A week later, on 16 November, Moderna announced that preliminary data from a large, ongoing phase 3 trial testing a potential COVID-19 vaccine suggest that the vaccine is 94.5% effective. An estimated nearly 80% of the projected initial doses of Moderna’s vaccine are already tied up in non-transparent bilateral deals with high-income countries.
“Despite repeated assurances from Heads of State that any COVID-19 vaccine will be a global public good, and despite claims that we’re seeing industry at its best, the reality is that up to this point it is clear that pharma cannot be trusted to act in the interest of public health, even in these unprecedented times,” said Roz Scourse, Policy Advisor for MSF’s Access Campaign. “The eventual licensure and approval of COVID-19 vaccines will mean very little if they’re not accessible to the people in the priority groups that need them across the world, especially in low-and middle-income countries.”
No place for secrets during a pandemic
The licensing deals struck for a number of companies racing to develop COVID-19 vaccines remain cloaked in secrecy, despite unprecedented levels of public funding. Over US$12 billion has been poured into the research and development (R&D), clinical trials and manufacture of six front-runner candidate COVID-19 vaccines developed by AstraZeneca/Oxford University (over $1.7 billion) Johnson & Johnson/BiologicalE ($1.5 billion), Pfizer/BioNTech ($2.5 billion), GlaxoSmithKline/Sanofi Pasteur ($2.1 billion), Novavax/Serum Institute of India (nearly $2 billion), and Moderna/Lonza ($2.48 billion).
AstraZeneca has gone so far as to state several times that the development of the vaccine will have no financial implications for the company since “expenses to progress the vaccine are anticipated to be offset by funding by governments and international organisations.”
Pharmaceutical corporations have a very poor track record of transparency across the board – from licensing deals and technology transfers to costs of R&D and clinical trial data. For instance, a previous agreement showed that there are limits to pharmaceutical company AstraZeneca’s public ‘no profit’ commitments.
Equitable access to COVID-19 vaccines is in jeopardy
The company has given itself the power to declare the pandemic over as soon as July 2021, meaning that after that date, AstraZeneca could charge governments and other purchasers high prices for a vaccine that was predominantly funded by the public. The little information that has been revealed around AstraZeneca’s not-for-profit promises should be a warning sign that pharma cannot be trusted to act in the interest of public health.

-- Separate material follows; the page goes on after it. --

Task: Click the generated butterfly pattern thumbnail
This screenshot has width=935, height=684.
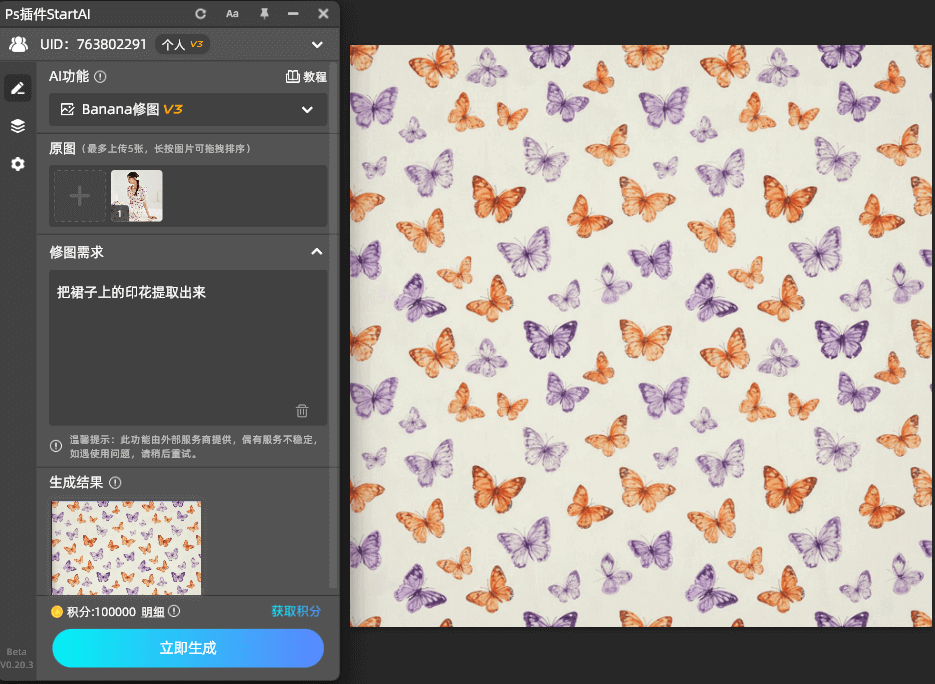Action: coord(126,547)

“As long as we don’t know what’s in these deals, pharma will continue to hold the power to decide who gets access when, and at what price,” said Kate Elder, Senior Vaccines Policy Advisor for MSF’s Access Campaign. “Without decisive action from governments demanding more transparency from companies, equitable access to COVID-19 vaccines is in jeopardy. The public has the right to know what’s in these deals – there is no place for secrets during a pandemic, there is too much at stake.”
Governments must be bold at this critical juncture for the health of billions of people, take responsibility for the billions of public dollars that they have handed over for these vaccines, and demand that pharmaceutical corporations urgently make public all licenses, agreements, clinical trial costs and data related to COVID-19 vaccines.